+++ Quoted passage

Nonalcoholic fatty liver disease (NAFLD) has links to obesity, high blood pressure, diabetes, and high cholesterol levels.
The National Institutes of Health (NIH) estimate that 30–40% of adults in the U.S. have NAFLD. In addition, millions of people have chronic liver infections due to hepatitis B and hepatitis C.
When the researchers looked at the patients’ medical records, they found that around one-quarter of them had abnormal liver tests before contracting SARS-CoV-2.
Regardless of whether they developed liver problems before or after hospitalization with COVID-19, having abnormal test results was associated with worse outcomes from the illness.
After adjusting for other risk factors — including age, sex, body mass index (BMI), and the presence of diabetes — the researchers found that patients with abnormal liver tests were more likely to need intensive care, more likely to require mechanical ventilation, and more likely to die.
The study authors write that this likely reflects direct damage by the virus elsewhere in the body, rather than damage to the liver itself.
Even though liver cells carry the ACE2 receptors that the virus uses to gain entry to cells, the researchers’ analysis suggests that most of the damage is due to inflammation resulting from an infection elsewhere — namely, the bile duct.
The study also uncovered an association between liver damage and some of the medications that doctors are using to treat COVID-19. This is especially true in the case of a drug called tocilizumab.
“We observed a strong association between the use of COVID-19 medications and abnormal liver tests,” says Dr. Lim.

++++++

Assignment: According to the passage on liver tests and COVID-19, what share of the patients had abnormal liver tests before contracting SARS-CoV-2? The listing is separate material, unconnected to the passage on liver tests and COVID-19.

+++ Given data

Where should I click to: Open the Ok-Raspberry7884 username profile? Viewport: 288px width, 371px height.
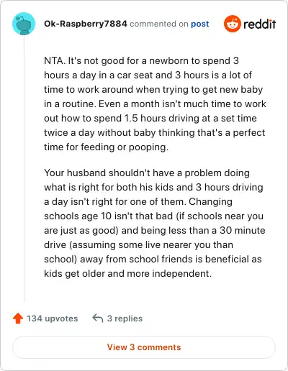click(86, 24)
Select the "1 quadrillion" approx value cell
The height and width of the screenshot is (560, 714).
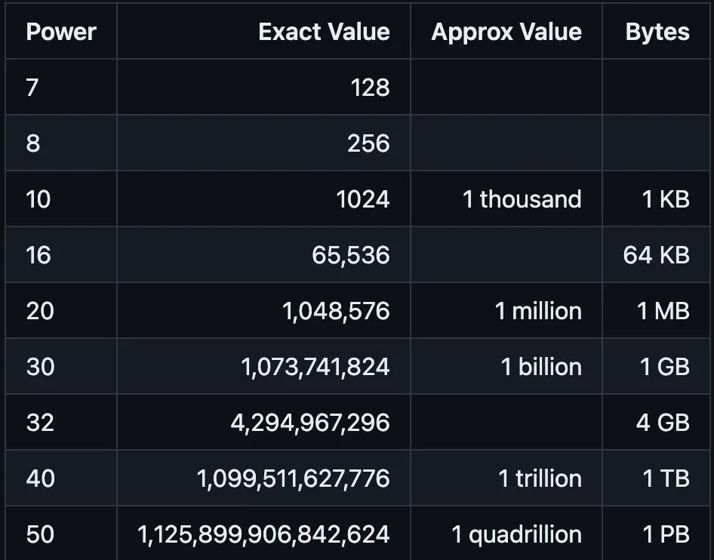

++++++

Solution: Around one-quarter of them.